### Excerpted passage
━━━━━━━━━━━━━━━━━━━━

We would assume that if you are suing your school because they’ve surveilled you in your bedroom, other parents in that community are going to be worried about their kids and they’re going to support you. That’s the opposite of what happened. People didn’t believe this family and we were trying to understand what it was like from the Robbins family’s perspective. To not be believed in this way was really hurtful to them.

            In our society, we see that people aren’t the perfect victims. This happened to them regardless of what skeletons they had in the closet.

            WCT: There was a recent Oscar-nominated documentary called Black Box Diaries that covered this same idea where the subject was raped but then expected to have a perfect background before she could build a case against the perpetrator.

            JMS: One of the interesting pieces of this story is that it took place 15 years ago during the birth of ubiquitous surveillance, but it still very much applies today. During the pandemic, a lot of schools moved to remote learning, where students were receiving school-issued laptops. They were signing into school accounts and taking classes on Zoom. As a result of that, schools stated they were keeping kids safe while gathering data about them. We talked to experts about this and the danger there was once you start surveilling them there are all these unintended consequences. They harmed vulnerable communities more than they harmed other students.

            WCT: Describe the part of Spy High that pertained to the LGBTQ+ community.

            JMS: One story we explored was about two students who were in Minneapolis who started freshman year fully online. Their one social outlet was a Google hang-out chat room. One time they were talking smack just like any 15-year-old online and then they were called into the principal’s office. One of them was with his father and was questioned on why he said things in the chat. They had seen him use the word gay in these chats and thought he could be bullying other students.

━━━━━━━━━━━━━━━━━━━━

### Record set
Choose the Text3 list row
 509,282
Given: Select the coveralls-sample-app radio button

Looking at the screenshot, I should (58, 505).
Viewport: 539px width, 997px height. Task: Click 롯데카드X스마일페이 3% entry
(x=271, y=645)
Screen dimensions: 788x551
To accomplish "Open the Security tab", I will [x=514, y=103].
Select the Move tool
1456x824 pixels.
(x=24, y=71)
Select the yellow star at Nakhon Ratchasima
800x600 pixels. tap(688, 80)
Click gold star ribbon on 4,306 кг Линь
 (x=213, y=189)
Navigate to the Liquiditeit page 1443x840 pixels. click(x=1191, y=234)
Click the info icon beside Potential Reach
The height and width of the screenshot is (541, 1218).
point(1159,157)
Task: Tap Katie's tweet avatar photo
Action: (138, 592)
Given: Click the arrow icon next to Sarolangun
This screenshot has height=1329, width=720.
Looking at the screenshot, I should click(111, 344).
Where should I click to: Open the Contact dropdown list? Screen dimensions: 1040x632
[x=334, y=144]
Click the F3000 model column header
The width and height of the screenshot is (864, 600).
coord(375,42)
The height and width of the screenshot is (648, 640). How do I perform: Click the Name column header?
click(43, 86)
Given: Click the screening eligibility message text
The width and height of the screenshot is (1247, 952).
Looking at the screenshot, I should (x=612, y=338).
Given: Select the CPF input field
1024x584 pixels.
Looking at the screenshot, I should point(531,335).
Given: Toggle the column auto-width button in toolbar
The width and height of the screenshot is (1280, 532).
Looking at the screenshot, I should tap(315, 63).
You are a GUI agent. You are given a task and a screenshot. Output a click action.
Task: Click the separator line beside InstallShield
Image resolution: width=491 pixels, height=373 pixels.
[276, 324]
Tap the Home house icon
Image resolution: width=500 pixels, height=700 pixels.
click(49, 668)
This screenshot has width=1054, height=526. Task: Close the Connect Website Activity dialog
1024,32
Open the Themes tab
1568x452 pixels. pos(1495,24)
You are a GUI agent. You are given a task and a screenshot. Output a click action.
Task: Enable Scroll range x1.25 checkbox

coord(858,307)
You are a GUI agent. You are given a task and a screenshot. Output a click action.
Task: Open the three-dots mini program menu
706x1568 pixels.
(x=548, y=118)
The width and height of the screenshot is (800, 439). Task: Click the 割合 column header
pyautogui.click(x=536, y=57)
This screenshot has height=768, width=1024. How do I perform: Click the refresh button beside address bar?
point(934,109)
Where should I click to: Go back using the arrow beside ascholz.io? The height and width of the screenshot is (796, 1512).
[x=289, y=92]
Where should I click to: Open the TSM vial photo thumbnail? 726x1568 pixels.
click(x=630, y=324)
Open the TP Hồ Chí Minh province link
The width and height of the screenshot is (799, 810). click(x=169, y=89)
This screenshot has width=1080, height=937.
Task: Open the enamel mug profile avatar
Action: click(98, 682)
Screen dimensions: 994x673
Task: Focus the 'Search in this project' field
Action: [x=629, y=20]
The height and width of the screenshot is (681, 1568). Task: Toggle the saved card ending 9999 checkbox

━━━━━━━━━━━━━━━━━━━━

### Tasks and exercises
1 > According to the interview about Spy High, what did students do during pandemic remote learning? List each item.
2 > In the interview about Spy High, which city were the two students in the chat room story from?
3 > Continue the interview about Spy High, starting after its last sentence.

### Answer set
1 >
- Received school-issued laptops
- Signed into school accounts
- Took classes on Zoom

2 > Minneapolis.

3 >
            The student was forced to come out as gay to defend himself to his father in the principal’s office. He was mortified and the word was a descriptor in a friend group that was full of gay folks. He said that he was lucky because his parents were super-supportive but this could have been very damaging to his mental health. His physical well-being could have been threatened as well and that part is really scary to me. If the school is protecting kids then they have to be aware of how harmful it can be to people in vulnerable situations.

            WCT: What would you like viewers to take away from the Spy High series?

            JMS: I really hope it starts conversations and teenagers sit down with their parents to watch this together. Different generations can enjoy this series and think about the balance between privacy and protection. The line of control can become a little blurry at times.

            Parents have apps now that follow where their kids are, which can be used to keep them safe. The question is, when is it too much overstepping with these kinds of surveillance tactics?

            WCT: What is your next project?

            JMS: I am going to work with Amazon Prime Video again, but I can’t talk a ton about it. The project could not be more different than this.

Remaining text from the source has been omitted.